Reproduce only what lies between the first line of the material below and the line containing "[LinkedIn] (248, 292)", with both of those lines included and every line kept exact.
————————
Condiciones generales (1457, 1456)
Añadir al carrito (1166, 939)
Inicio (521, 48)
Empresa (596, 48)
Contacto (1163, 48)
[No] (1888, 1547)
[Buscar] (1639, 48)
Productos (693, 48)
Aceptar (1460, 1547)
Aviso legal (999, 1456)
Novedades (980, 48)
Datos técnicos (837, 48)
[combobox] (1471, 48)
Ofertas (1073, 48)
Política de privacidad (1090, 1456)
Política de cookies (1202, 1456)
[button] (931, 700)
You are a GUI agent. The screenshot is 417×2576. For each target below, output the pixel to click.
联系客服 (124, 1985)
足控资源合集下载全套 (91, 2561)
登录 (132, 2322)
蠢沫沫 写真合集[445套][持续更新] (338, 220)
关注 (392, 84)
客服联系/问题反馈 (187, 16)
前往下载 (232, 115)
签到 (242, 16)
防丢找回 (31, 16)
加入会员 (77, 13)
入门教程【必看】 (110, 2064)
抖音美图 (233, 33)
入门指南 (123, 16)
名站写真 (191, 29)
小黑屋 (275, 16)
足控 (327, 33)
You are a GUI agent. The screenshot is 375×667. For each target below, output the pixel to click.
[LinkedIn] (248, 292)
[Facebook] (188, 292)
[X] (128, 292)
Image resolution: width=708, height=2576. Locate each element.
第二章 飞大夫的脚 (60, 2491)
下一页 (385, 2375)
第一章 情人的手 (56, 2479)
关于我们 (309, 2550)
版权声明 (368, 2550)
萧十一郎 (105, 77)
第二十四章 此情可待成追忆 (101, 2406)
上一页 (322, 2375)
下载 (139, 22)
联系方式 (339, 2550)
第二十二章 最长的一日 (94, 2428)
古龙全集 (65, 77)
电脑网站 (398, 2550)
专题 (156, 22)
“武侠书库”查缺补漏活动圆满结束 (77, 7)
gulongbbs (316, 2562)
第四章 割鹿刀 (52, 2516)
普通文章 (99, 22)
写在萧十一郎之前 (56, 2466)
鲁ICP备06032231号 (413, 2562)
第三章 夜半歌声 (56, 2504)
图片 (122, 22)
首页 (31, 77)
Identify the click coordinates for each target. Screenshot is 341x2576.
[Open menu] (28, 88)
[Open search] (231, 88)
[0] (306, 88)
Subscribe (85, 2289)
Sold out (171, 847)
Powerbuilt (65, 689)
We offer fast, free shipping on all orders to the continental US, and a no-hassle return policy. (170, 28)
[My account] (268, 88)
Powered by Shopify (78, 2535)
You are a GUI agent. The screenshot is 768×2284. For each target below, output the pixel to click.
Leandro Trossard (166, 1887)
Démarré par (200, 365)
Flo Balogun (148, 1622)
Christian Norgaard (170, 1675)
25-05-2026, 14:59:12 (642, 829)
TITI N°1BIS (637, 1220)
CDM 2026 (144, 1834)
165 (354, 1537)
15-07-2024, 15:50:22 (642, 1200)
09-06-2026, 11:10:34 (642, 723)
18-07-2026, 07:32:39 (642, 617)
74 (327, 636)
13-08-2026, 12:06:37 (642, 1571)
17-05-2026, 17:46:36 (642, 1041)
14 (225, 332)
————————
Finished exercise:
Condiciones generales (1457, 1456)
Añadir al carrito (1166, 939)
Inicio (521, 48)
Empresa (596, 48)
Contacto (1163, 48)
[No] (1888, 1547)
[Buscar] (1639, 48)
Productos (693, 48)
Aceptar (1460, 1547)
Aviso legal (999, 1456)
Novedades (980, 48)
Datos técnicos (837, 48)
[combobox] (1471, 48)
Ofertas (1073, 48)
Política de privacidad (1090, 1456)
Política de cookies (1202, 1456)
[button] (931, 700)
You are a GUI agent. The screenshot is 417×2576. For each target below, output the pixel to click.
联系客服 (124, 1985)
足控资源合集下载全套 (91, 2561)
登录 (132, 2322)
蠢沫沫 写真合集[445套][持续更新] (338, 220)
关注 (392, 84)
客服联系/问题反馈 (187, 16)
前往下载 (232, 115)
签到 (242, 16)
防丢找回 (31, 16)
加入会员 (77, 13)
入门教程【必看】 (110, 2064)
抖音美图 (233, 33)
入门指南 (123, 16)
名站写真 (191, 29)
小黑屋 (275, 16)
足控 (327, 33)
You are a GUI agent. The screenshot is 375×667. For each target below, output the pixel to click.
[LinkedIn] (248, 292)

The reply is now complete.